The old bearing is in the bag and it is in good condition with only slight signs of rusting.
The new bearing simple pushed into the housing.
- Slide shaft into place and fit circlip, make sure the shaft spins freely, I applied a light oil to the brass follower only.
- Slide the reed switch into place and making sure that it sits flush, after putting the bearing protective cap on and I then used hot melt glue from inside the housing to secure everything in place.
- Checking that the cable is still threaded through the arm, pass the cable into the housing ready for soldering onto the back of the pot.
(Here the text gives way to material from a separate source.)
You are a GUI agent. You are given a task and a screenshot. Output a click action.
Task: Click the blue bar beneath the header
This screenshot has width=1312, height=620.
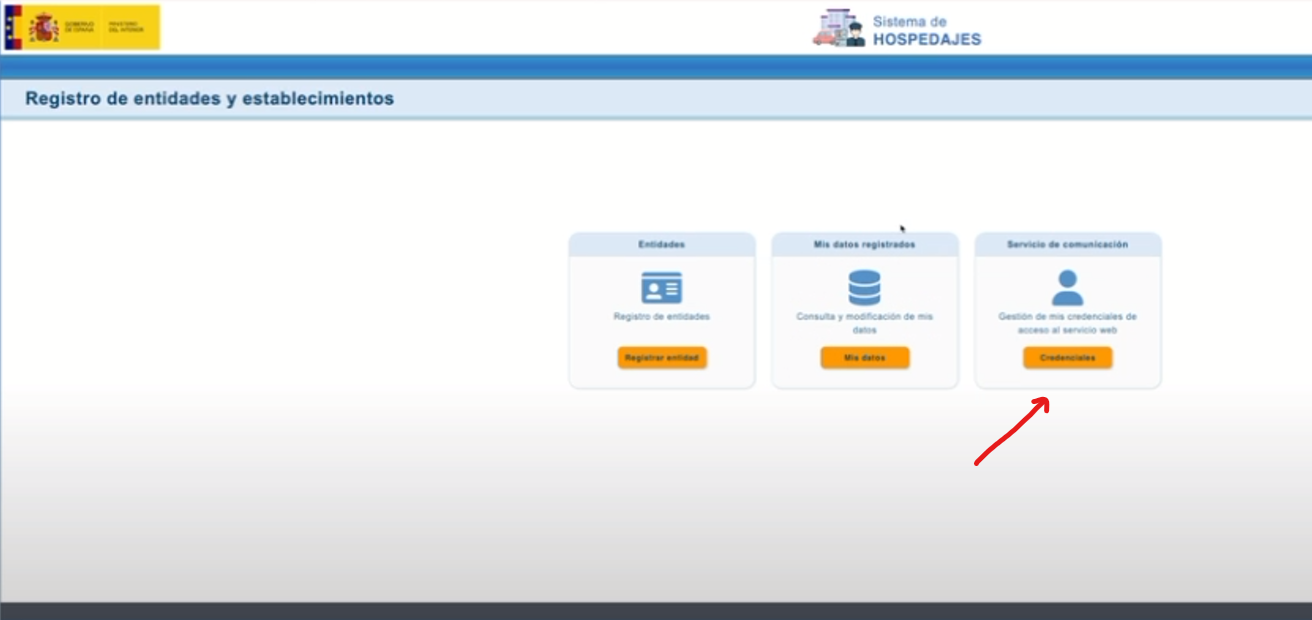point(656,67)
- Once with wires are back in place, I sprayed a protective coating on the pot and pushed it back into the housing checking that the marks I made at the start are aligned.
- I didn’t melt fix the pot, the protective costing will act as an adhesive.
- The arm was then re-affixed and secured.
- The arm cable grip was pushed back in, check that the fixing hole is clear for the machine screw when pushing the grip back in.
- Fix vane back on to pot, aligning grub screw with marking on shaft.
- Fix wind cups onto shaft.
I used a Glaxio Telecom Wall Box RJ11 which cost £2.69 from eBay as a breakout box for testing that the reed and directing pot are working:
My old 6410 is now refurbished and will be stored in the loft until the one in use packs up.